What do you do when you love someone and believe in someone and hope for someone and that someone says I don’t stand with you? That someone says I can’t fight for you?

I wrote this letter.

If you want to, post this on a website where people banter and debate. If you want to, call me crazy and a race-trader because I am a black man who is questioning a black man and that the airing of laundry—dirty or otherwise—isn’t something that we should do. But I have got to because you are poised to change minds and you can start here, given your singular and unique relationship to the issue of marriage equality in America. No one else, but a child born of a mixed marriage, could understand how the strain and stigma placed on people through laws and lack of understanding can shape or shift or shame the life you live.

I am tired of people trying to tell us that waiting is the only way. I don’t get a gay discount on my taxes. I don’t get a gay discount on my utilities or any other obligation that I have as a human being in America. I don’t expect any such discounts. I also don’t expect to be discounted.
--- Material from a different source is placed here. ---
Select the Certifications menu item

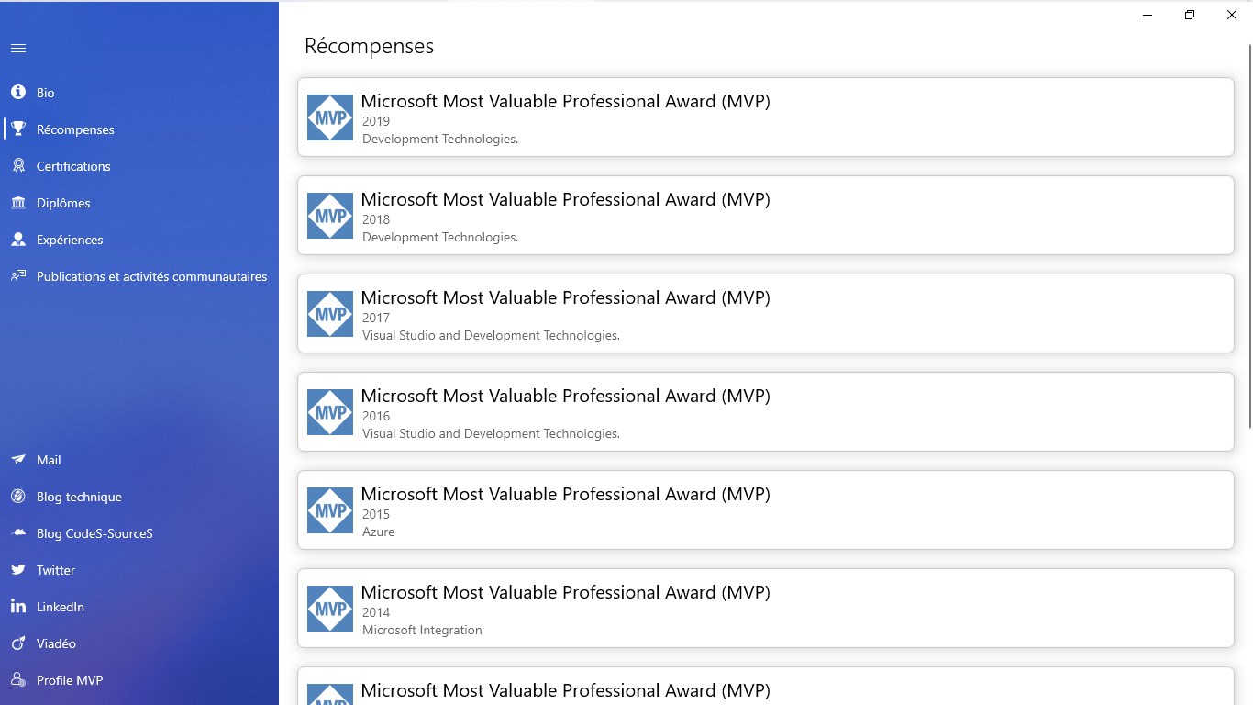coord(73,166)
Senator Barack Hussein Obama, I urge you today to pour yourself a cup of coffee or tea, whichever is your preference, and search your heart after you read this letter. Imagine what it would have been like if your mother and your father had been terrorized and stigmatized and damned and discouraged and belittled in a country by laws and people and hatred that said that their love was invalid and that they didn’t have a right to be together. Oh, wait. This is America and that is how it was in the 1960s and yet they came together, in love and in commitment, if only for a while and it was that union and the power of that love that gave birth to you.

Here you stand, on the cusp of a new day and a season of change, with the potential and the power to say that no one—not man or woman, African-American or Caucasian or Asian or Latino or biracial, Christian or Jew or Muslim or non-believer—deserves to be treated or protected with anything less than the fullness of the law. Your parents stood in adversary. You say that you stand in audacity. I dare you to do better and stand firmer.

I know that change isn’t always easy, Mr. Obama, but I thought that was the reason that you declared that “hope is audacious.”

I hope you understand and I hope that you are listening.

Sincerely and Seriously,
Elder Kevin E. Taylor    



By Anonymous Anonymous, at 5/12/08, 9:52 PM

I do appreciate the support of the LGBT community. However, I am skeptical. History has proven that separate but equal does not work. Why does senator Obama feel that this time around will be any different?

I am afraid I will never truly have equal rights as a gay member of society if the government continues to separate our rights as different than the rest of American public.